**WORK REQUIRED:** Extract each line of the material that follows exactly and omit its pictures.

**SOURCE DATA:**
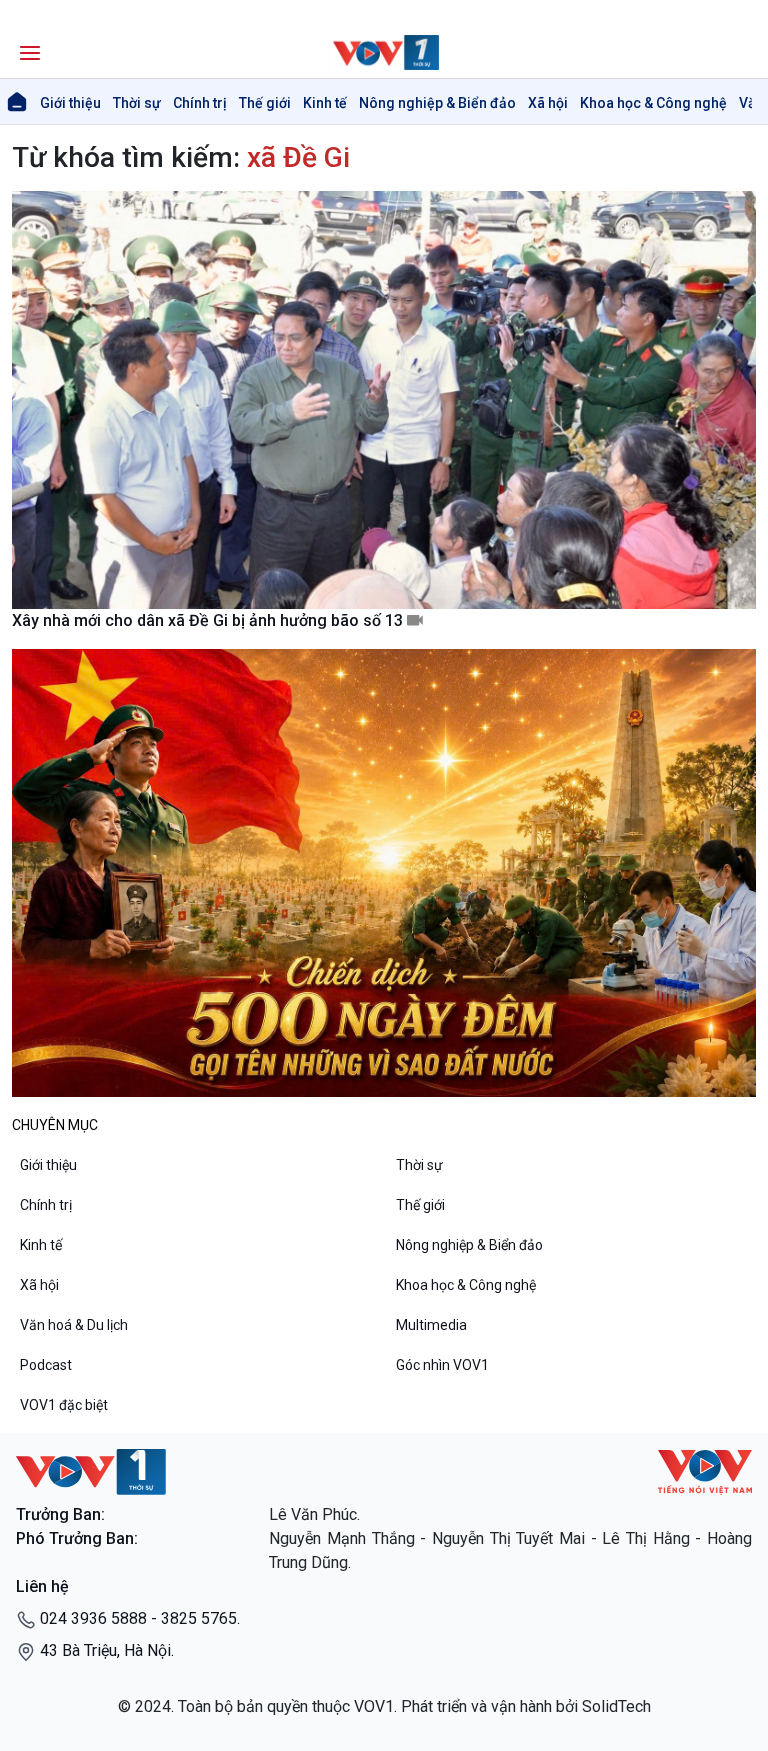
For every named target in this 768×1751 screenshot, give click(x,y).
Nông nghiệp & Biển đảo (437, 103)
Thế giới (265, 103)
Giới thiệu (70, 103)
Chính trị (200, 103)
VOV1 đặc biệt (64, 1405)
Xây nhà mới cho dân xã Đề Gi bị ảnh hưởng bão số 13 (209, 620)
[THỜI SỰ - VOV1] (384, 52)
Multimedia (431, 1325)
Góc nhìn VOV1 (442, 1365)
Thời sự (137, 103)
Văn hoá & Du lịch (74, 1325)
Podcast (46, 1365)
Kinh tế (325, 103)
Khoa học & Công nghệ (653, 103)
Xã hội (548, 103)
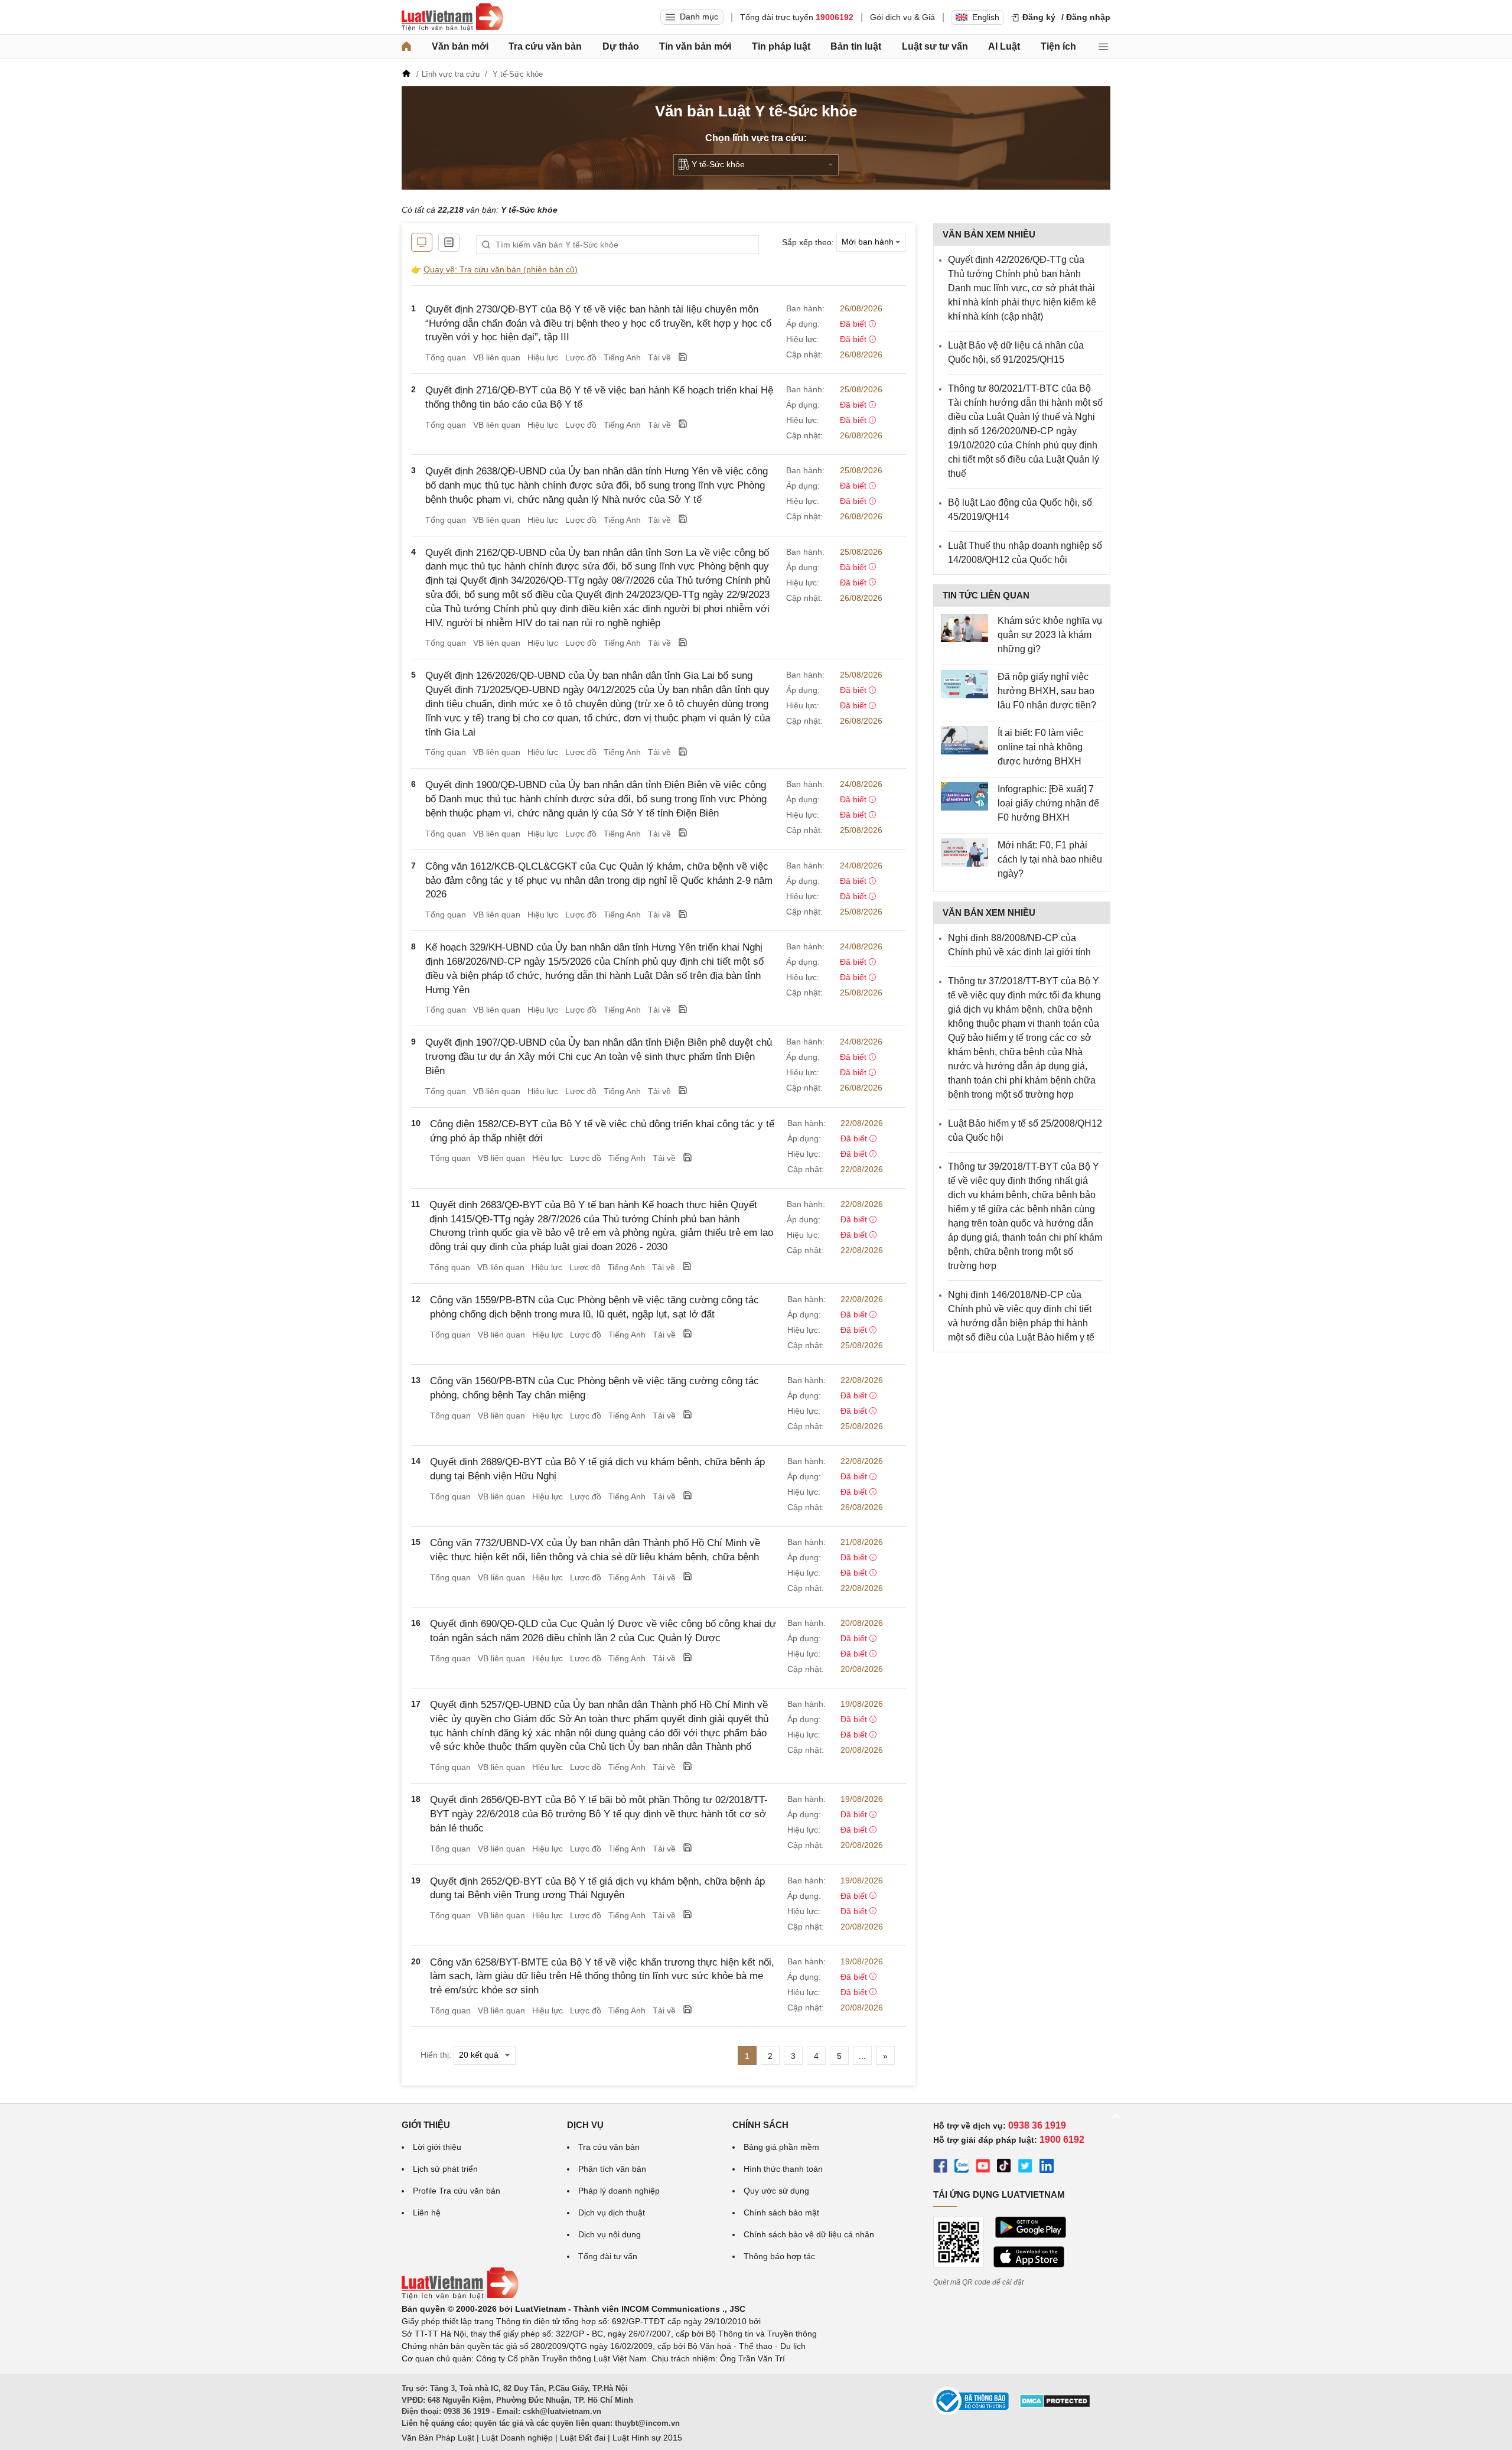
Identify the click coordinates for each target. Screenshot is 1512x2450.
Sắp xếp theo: (808, 241)
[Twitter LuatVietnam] (1025, 2167)
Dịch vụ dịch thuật (611, 2212)
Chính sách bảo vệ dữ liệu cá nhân (809, 2234)
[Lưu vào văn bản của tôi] (682, 358)
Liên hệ (427, 2212)
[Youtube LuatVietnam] (983, 2167)
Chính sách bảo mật (781, 2212)
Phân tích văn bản (612, 2169)
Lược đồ (581, 357)
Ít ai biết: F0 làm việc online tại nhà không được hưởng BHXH (1040, 747)
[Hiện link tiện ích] (421, 242)
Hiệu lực (542, 357)
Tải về (659, 357)
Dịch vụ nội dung (609, 2234)
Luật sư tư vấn (935, 46)
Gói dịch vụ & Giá (902, 17)
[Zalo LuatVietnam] (961, 2167)
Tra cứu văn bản (545, 46)
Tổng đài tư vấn (607, 2256)
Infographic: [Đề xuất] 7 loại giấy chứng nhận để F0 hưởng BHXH (1048, 803)
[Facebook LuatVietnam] (940, 2167)
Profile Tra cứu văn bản (456, 2190)
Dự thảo (620, 46)
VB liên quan (496, 357)
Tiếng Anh (622, 357)
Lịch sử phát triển (445, 2169)
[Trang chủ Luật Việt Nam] (452, 17)
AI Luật (1004, 46)
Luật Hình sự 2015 (647, 2437)
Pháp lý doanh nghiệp (619, 2190)
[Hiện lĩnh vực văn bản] (449, 242)
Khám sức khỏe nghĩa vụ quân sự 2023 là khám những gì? (1050, 635)
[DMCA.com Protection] (1054, 2405)
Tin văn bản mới (695, 46)
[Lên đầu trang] (1116, 2115)
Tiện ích (1058, 46)
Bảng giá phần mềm (781, 2147)
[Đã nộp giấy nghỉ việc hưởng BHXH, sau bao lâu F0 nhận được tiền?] (964, 684)
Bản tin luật (855, 46)
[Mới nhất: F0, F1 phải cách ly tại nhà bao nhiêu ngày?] (964, 852)
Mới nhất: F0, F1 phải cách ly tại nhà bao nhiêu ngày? (1050, 859)
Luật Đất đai (582, 2437)
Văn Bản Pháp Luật (438, 2437)
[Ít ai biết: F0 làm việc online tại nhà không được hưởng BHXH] (964, 740)
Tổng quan (445, 357)
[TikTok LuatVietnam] (1004, 2167)
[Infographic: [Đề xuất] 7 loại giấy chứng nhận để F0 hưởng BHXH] (964, 796)
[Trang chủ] (406, 46)
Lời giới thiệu (437, 2147)
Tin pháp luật (781, 46)
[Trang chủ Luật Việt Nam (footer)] (460, 2296)
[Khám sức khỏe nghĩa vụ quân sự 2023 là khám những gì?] (964, 628)
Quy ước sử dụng (776, 2190)
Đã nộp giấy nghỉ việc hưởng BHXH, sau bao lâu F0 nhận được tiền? (1047, 691)
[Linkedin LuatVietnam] (1047, 2167)
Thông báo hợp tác (779, 2256)
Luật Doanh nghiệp (517, 2437)
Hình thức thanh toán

**ANSWER FOR THE TASK:**
For every named target in this 768×1751 screenshot, give click(x,y).
Nông nghiệp & Biển đảo (437, 103)
Thế giới (265, 103)
Giới thiệu (70, 103)
Chính trị (200, 103)
VOV1 đặc biệt (64, 1405)
Xây nhà mới cho dân xã Đề Gi bị ảnh hưởng bão số 13 (209, 620)
[THỜI SỰ - VOV1] (384, 52)
Multimedia (431, 1325)
Góc nhìn VOV1 (442, 1365)
Thời sự (137, 103)
Văn hoá & Du lịch (74, 1325)
Podcast (46, 1365)
Kinh tế (325, 103)
Khoa học & Công nghệ (653, 103)
Xã hội (548, 103)
Identify the click coordinates for each target. Screenshot is 1512x2450.
Sắp xếp theo: (808, 241)
[Twitter LuatVietnam] (1025, 2167)
Dịch vụ dịch thuật (611, 2212)
Chính sách bảo vệ dữ liệu cá nhân (809, 2234)
[Lưu vào văn bản của tôi] (682, 358)
Liên hệ (427, 2212)
[Youtube LuatVietnam] (983, 2167)
Chính sách bảo mật (781, 2212)
Phân tích văn bản (612, 2169)
Lược đồ (581, 357)
Ít ai biết: F0 làm việc online tại nhà không được hưởng BHXH (1040, 747)
[Hiện link tiện ích] (421, 242)
Hiệu lực (542, 357)
Tải về (659, 357)
Dịch vụ nội dung (609, 2234)
Luật sư tư vấn (935, 46)
Gói dịch vụ & Giá (902, 17)
[Zalo LuatVietnam] (961, 2167)
Tra cứu văn bản (545, 46)
Tổng đài tư vấn (607, 2256)
Infographic: [Đề xuất] 7 loại giấy chứng nhận để F0 hưởng BHXH (1048, 803)
[Facebook LuatVietnam] (940, 2167)
Profile Tra cứu văn bản (456, 2190)
Dự thảo (620, 46)
VB liên quan (496, 357)
Tiếng Anh (622, 357)
Lịch sử phát triển (445, 2169)
[Trang chủ Luật Việt Nam] (452, 17)
AI Luật (1004, 46)
Luật Hình sự 2015 (647, 2437)
Pháp lý doanh nghiệp (619, 2190)
[Hiện lĩnh vực văn bản] (449, 242)
Khám sức khỏe nghĩa vụ quân sự 2023 là khám những gì? (1050, 635)
[DMCA.com Protection] (1054, 2405)
Tin văn bản mới (695, 46)
[Lên đầu trang] (1116, 2115)
Tiện ích (1058, 46)
Bảng giá phần mềm (781, 2147)
[Đã nộp giấy nghỉ việc hưởng BHXH, sau bao lâu F0 nhận được tiền?] (964, 684)
Bản tin luật (855, 46)
[Mới nhất: F0, F1 phải cách ly tại nhà bao nhiêu ngày?] (964, 852)
Mới nhất: F0, F1 phải cách ly tại nhà bao nhiêu ngày? (1050, 859)
Luật Đất đai (582, 2437)
Văn Bản Pháp Luật (438, 2437)
[Ít ai biết: F0 làm việc online tại nhà không được hưởng BHXH] (964, 740)
Tổng quan (445, 357)
[TikTok LuatVietnam] (1004, 2167)
[Infographic: [Đề xuất] 7 loại giấy chứng nhận để F0 hưởng BHXH] (964, 796)
[Trang chủ] (406, 46)
Lời giới thiệu (437, 2147)
Tin pháp luật (781, 46)
[Trang chủ Luật Việt Nam (footer)] (460, 2296)
[Khám sức khỏe nghĩa vụ quân sự 2023 là khám những gì?] (964, 628)
Quy ước sử dụng (776, 2190)
Đã nộp giấy nghỉ việc hưởng BHXH, sau bao lâu F0 nhận được tiền? (1047, 691)
[Linkedin LuatVietnam] (1047, 2167)
Thông báo hợp tác (779, 2256)
Luật Doanh nghiệp (517, 2437)
Hình thức thanh toán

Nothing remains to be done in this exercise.